Il sindaco Melucci ritira le dimissioni: ma speriamo che abbia capito che i tarantini vogliono “vedere”…lui e i fatti

Silvano Trevisani – “Ritiro oggi le mie dimissioni, dimissioni che non avevano alcunché di tattico, perciò credo abbiano fatto interrogare a dovere le istituzioni locali ed i gruppi politici. Anche perché, dinnanzi ad un nuovo venir meno della lealtà e del rispetto di ciò che i cittadini hanno stabilito nelle urne del giugno 2017, non ci sarebbe una seconda opportunità.

Con queste parole, il sindaco di Taranto, Rinaldo Melucci, ha annunciato il ritiro delle sue dimissioni, rassegnate il giorno dopo la sconfitta elettorale alla elezioni provinciali di secondo livello. Quando era stato messo in minoranza anche da consiglieri comunali che lo appoggiavano al Comune di Taranto. In realtà, nel suo comunicato spiega di aver tenuto colloqui con le forze politiche e di averne tratto conclusioni positive. Tuttavia, se è vero che le dimissioni non avevano alcunché di tattico, e qui dobbiamo accontentarci di credergli sulla parola, tutto il senso del suo ripensamento sta nel concetto, chiaro e onesto, che, chiamati di nuovo alle urne, i tarantini non avrebbero dato una seconda opportunità.
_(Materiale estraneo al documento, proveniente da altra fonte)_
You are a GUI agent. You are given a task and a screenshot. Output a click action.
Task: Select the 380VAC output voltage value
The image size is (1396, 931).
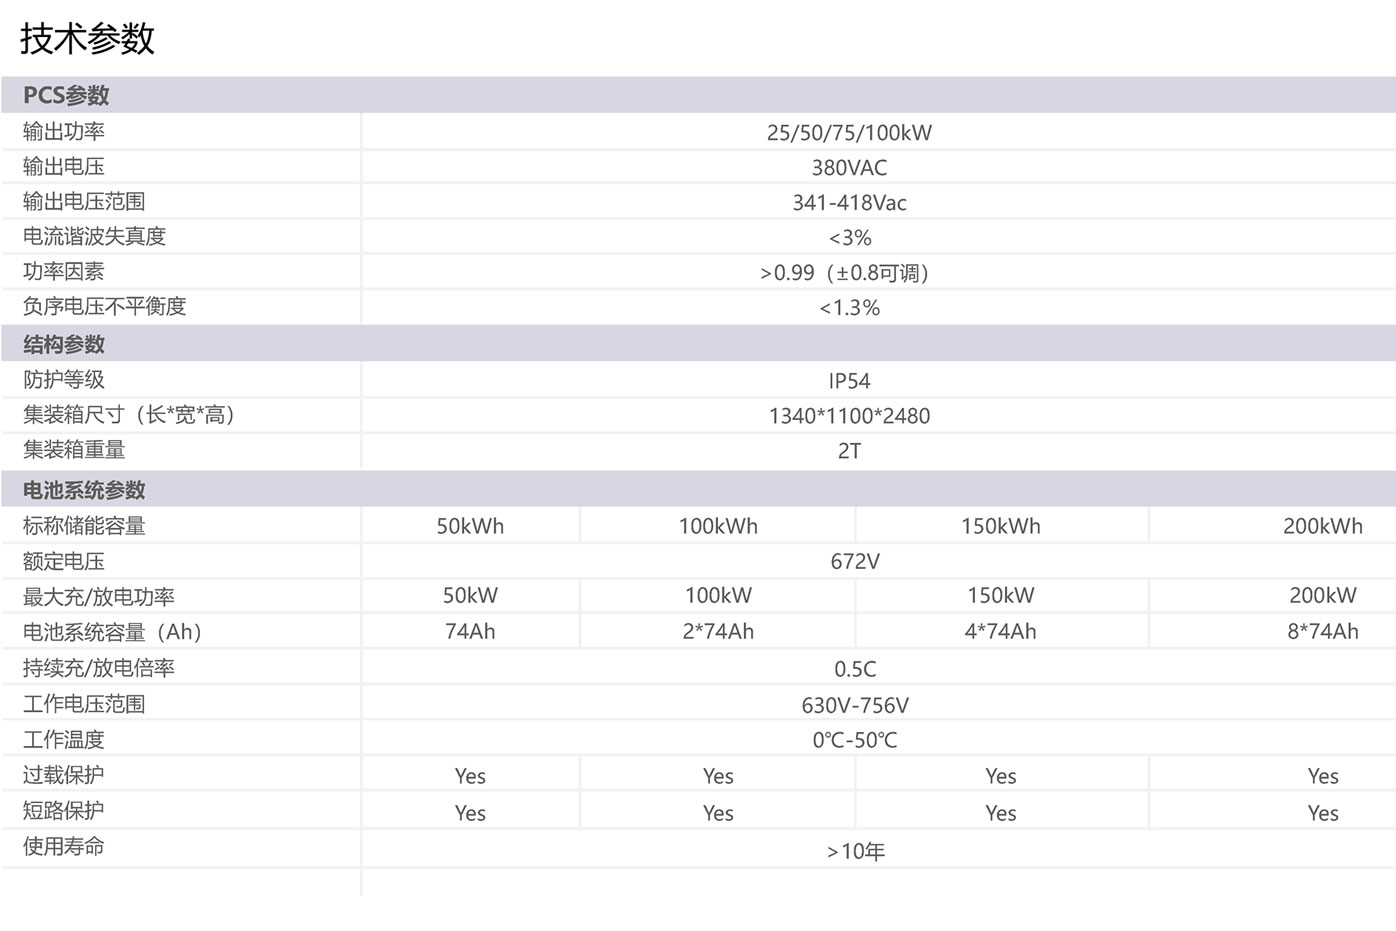849,168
Il mio personale parere è che, oggi come oggi, i tarantino comunque in tutti i casi non rivoterebbero come hanno fatto diciotto mesi fa, perché si sono trovati di fronte a un’amministrazione magmatica, che forse ha fatto molte cose ma che tende a nasconderle (e a nascondersi).
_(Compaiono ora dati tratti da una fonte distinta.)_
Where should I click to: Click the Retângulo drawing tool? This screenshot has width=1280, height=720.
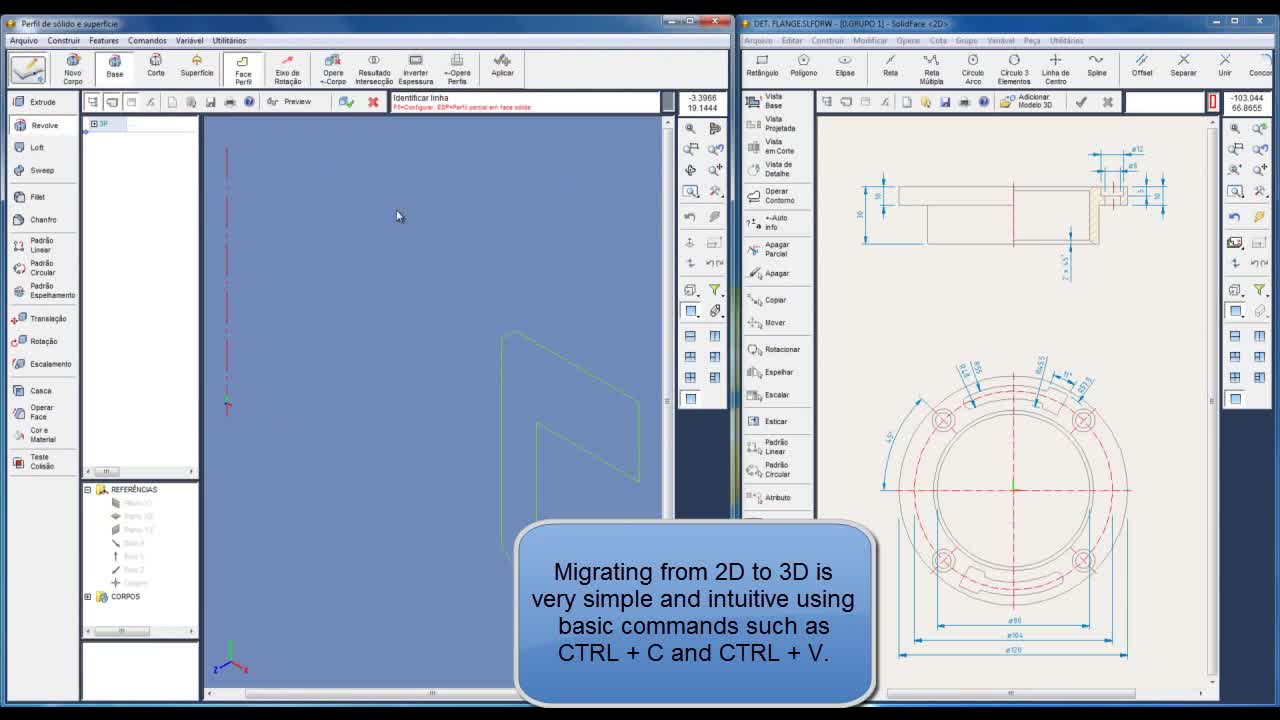(x=762, y=66)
Mi è capitato di incontrare i ragazzi di una scuola e di chiedere loro se conoscevano la composizione del consiglio comunale: nessuno o quasi sapeva dire, con sufficiente approssimazione, quali forze politiche vi siano rappresentate.

Ecco, di questo Melucci, che si è visto in pubblico con il contagocce dopo le elezioni, dovrebbe tener presente, perchè invece le parole con l quali apre il comunicato stampa ci lasciano perplessi per la loro cripticità:

Nei colloqui degli ultimi giorni ho potuto appurare con soddisfazione che, intorno ad una aggiornata piattaforma programmatica e post ideologica, torna a vivere una maggioranza coesa che al di là della forma ora si arricchisce di contributi che superano le mere sottoscrizioni e raccontano più dei freddi numeri”.

Cosa vuol dire? Non si capisce bene e questo frasario è lo specchio di quel che il Comune ha fatto finora: tanti buoni progetti, una generale capacità di programmare, in genere molto positiva, ma poco conseguenziale. Insomma, vogliamo vedere: vogliamo vedere il sindaco, vogliamo vedere le strutture che si aprono, i cantieri che lavorano, i vigili urbani che disciplinano il traffico e fanno sparire i parcheggiatori abusivi che imperversano sempre più numerosi e insistenti…, le imprese che tornano, il porto e l’Ilva che lavorano con la città… per la città. Ecco: finalmente vogliamo vedere.